The key concept with which I was trying to understand is that Java 8 Stream returns a number of functions that are executed in a terminal operation, and therefore the database must be accessible in the context of the terminal operation.

Spring JPA Data Limitations

I found that the Spring Data JPA documentation does not provide enough details for Java 8. It looks like you can just declare Stream<MyObject> readAll() , but I needed to annotate the method with @Query to make it work. I was also unable to use the JPA Specification API criteria. So I had to agree to a hard-coded request, for example:

 @Query("select mo from MyObject mo where mo.foo.id in :fooIds") Stream<MyObject> readAllByFooIn(@Param("fooIds") Long[] fooIds); 

Hold cursor

If you have a database that supports Holdable Cursors, the result set is available after the transaction. This is important because we usually comment on our methods of the @Service class using @Transactional , so if your database supports portable cursors, you can access the ResultSet after returning the service method, i.e. To the @Controller method. If the database does not support portable cursors, for example. MySQL, you need to add the @Transaction annotation to the @RequestMapping controller @RequestMapping .

So now ResultSet is available outside the @Service method, right? It again depends on sustainability. For MySQL, it is available only in the @Transactional method, so the following will work (although it defeats the whole purpose of using Java 8 threads):

 @Transaction @RequestMapping(...) public List<MyObject> getAll() { try(Stream<MyObject> stream = service.streamAll) { return stream.collect(Collectors.toList()) }; } 

but not

 @Transaction @RequestMapping public Stream<MyObject> getAll() { return service.streamAll; } 

since the terminal statement is not in @Controller , this happens in Spring after the controller method returns.

Serializing a stream for JSON without supporting a supported cursor

To serialize a stream in JSON without a held cursor, add an HttpServletResponse response to the controller method, get the output stream, and use ObjectMapper to write the stream.
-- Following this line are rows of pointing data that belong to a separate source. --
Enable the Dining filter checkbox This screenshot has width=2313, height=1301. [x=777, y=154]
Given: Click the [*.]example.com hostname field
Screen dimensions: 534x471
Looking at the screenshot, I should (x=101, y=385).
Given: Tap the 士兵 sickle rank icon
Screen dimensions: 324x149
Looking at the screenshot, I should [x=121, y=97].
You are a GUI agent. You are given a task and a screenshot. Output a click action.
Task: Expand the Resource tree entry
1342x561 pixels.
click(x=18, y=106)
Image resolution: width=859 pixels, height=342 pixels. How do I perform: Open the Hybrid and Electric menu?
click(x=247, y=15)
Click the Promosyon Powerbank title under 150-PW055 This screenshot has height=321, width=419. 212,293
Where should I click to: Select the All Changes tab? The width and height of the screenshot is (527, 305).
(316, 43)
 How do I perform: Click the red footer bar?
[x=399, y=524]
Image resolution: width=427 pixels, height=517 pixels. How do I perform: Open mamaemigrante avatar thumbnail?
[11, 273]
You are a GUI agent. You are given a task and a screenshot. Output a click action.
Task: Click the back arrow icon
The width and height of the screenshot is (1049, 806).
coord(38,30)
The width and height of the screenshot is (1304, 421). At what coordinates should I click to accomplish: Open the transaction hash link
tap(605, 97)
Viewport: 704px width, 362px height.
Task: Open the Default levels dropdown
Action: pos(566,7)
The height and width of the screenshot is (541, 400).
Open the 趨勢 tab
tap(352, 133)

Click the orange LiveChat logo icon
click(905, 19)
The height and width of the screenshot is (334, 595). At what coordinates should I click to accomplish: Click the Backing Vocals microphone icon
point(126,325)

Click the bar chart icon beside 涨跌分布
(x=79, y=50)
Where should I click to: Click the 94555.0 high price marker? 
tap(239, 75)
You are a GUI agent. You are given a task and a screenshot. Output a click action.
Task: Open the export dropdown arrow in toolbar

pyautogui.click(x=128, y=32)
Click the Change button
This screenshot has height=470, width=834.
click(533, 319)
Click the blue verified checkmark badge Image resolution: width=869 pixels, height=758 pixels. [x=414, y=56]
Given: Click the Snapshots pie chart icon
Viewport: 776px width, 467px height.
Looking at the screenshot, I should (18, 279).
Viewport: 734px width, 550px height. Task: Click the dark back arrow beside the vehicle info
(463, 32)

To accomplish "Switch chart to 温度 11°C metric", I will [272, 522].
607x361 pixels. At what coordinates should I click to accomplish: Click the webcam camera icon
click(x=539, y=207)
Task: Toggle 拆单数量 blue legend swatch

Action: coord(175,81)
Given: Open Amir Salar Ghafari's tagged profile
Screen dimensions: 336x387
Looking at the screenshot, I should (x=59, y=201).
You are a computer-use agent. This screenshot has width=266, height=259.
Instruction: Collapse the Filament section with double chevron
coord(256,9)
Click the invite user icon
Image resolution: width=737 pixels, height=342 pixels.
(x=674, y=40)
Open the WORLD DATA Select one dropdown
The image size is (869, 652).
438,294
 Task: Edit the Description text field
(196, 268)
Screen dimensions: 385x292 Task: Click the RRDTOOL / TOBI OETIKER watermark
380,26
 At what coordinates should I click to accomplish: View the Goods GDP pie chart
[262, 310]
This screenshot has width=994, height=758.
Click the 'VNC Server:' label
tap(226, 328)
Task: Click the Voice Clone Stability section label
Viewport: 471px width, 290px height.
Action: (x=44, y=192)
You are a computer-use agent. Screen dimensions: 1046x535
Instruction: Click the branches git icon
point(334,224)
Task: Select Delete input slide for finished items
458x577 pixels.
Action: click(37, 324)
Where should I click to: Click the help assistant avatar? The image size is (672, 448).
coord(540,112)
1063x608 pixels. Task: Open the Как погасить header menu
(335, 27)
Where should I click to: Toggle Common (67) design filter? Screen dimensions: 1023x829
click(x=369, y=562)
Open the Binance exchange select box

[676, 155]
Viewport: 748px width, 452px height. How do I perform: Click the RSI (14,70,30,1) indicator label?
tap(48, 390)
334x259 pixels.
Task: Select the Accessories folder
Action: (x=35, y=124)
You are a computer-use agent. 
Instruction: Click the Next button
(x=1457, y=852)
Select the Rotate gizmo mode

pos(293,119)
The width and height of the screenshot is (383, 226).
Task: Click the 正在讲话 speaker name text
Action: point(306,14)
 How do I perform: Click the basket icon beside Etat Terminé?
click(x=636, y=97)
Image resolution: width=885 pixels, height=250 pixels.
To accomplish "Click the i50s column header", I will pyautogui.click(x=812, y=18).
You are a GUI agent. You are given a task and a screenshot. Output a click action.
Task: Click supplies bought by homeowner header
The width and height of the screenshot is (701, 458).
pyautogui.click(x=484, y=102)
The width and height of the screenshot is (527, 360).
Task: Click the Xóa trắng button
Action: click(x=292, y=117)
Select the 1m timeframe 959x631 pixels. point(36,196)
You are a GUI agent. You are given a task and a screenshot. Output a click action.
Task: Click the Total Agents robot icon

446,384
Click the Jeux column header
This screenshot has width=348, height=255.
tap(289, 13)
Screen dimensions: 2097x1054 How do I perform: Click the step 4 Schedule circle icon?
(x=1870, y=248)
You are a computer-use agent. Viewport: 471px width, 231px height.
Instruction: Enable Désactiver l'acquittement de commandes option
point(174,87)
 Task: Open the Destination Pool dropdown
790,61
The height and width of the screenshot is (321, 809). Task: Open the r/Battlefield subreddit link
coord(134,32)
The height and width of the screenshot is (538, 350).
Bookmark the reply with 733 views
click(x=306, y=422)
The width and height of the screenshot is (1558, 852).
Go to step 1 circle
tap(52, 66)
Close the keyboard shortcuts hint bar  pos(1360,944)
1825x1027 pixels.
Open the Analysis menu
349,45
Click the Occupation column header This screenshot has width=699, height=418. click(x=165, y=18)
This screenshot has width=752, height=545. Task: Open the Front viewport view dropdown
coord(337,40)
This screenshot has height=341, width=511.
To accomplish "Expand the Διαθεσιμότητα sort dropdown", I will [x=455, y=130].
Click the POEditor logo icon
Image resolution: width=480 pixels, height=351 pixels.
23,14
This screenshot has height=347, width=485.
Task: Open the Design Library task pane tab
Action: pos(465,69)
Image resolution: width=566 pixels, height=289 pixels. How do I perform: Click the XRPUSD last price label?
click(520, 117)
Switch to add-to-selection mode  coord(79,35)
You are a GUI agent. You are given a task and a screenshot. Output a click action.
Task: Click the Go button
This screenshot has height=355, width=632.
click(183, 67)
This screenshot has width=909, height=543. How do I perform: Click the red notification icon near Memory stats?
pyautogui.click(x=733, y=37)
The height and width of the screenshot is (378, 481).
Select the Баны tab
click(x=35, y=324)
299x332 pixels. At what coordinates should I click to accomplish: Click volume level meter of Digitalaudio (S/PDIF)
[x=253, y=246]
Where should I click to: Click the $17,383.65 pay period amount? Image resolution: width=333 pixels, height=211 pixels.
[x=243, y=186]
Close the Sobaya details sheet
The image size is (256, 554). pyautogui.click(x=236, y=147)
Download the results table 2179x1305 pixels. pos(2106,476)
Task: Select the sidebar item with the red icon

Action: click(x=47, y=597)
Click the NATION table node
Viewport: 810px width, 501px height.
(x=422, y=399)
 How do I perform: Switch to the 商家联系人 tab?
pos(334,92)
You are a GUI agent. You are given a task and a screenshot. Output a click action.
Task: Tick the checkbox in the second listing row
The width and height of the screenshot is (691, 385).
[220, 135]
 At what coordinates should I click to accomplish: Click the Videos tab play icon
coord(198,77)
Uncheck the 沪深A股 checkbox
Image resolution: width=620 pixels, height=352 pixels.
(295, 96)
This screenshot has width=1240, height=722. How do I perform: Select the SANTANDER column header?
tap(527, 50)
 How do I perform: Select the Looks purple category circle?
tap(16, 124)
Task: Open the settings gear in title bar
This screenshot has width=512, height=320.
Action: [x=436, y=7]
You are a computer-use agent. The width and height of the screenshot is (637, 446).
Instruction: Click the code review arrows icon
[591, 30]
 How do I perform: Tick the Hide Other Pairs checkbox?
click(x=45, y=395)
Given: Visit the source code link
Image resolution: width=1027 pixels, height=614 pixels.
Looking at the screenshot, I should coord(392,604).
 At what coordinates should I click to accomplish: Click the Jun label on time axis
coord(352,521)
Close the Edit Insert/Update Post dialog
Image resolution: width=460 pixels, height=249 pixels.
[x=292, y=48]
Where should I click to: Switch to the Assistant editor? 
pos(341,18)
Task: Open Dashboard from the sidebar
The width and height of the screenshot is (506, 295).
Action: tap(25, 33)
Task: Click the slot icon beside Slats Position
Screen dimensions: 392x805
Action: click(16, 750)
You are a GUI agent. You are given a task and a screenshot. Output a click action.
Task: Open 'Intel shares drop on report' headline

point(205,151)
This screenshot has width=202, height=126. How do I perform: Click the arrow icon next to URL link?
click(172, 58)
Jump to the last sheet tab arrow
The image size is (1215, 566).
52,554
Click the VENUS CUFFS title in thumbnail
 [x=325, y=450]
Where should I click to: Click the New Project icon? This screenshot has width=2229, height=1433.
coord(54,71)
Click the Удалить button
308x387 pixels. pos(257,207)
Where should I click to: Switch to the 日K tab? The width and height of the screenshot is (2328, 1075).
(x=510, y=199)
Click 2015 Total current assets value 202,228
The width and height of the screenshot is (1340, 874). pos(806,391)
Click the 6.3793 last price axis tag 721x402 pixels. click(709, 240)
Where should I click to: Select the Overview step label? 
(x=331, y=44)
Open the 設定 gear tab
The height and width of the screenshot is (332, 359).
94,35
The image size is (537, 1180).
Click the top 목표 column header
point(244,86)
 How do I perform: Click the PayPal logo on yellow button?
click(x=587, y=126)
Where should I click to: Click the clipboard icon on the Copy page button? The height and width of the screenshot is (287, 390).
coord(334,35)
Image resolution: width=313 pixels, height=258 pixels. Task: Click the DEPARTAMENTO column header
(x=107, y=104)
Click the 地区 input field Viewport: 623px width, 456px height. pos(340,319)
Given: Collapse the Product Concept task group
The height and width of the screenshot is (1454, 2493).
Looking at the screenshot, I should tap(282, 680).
With FasterXML 3.x you can call ObjectMapper().writeValue(writer, stream) , but with 2.8.x you need to use a stream iterator:

 @RequestMapping(...) @Transactional public void getAll(HttpServletResponse response) throws IOException { try(final Stream<MyObject> stream = service.streamAll()) { final Writer writer = new BufferedWriter(new OutputStreamWriter(response.getOutputStream())); new ObjectMapper().writerFor(Iterator.class).writeValue(writer, stream.iterator()); } } 

Next steps

My next steps are to try refactoring in Callable WebAsyncTask and moving the JSON serialization to the service.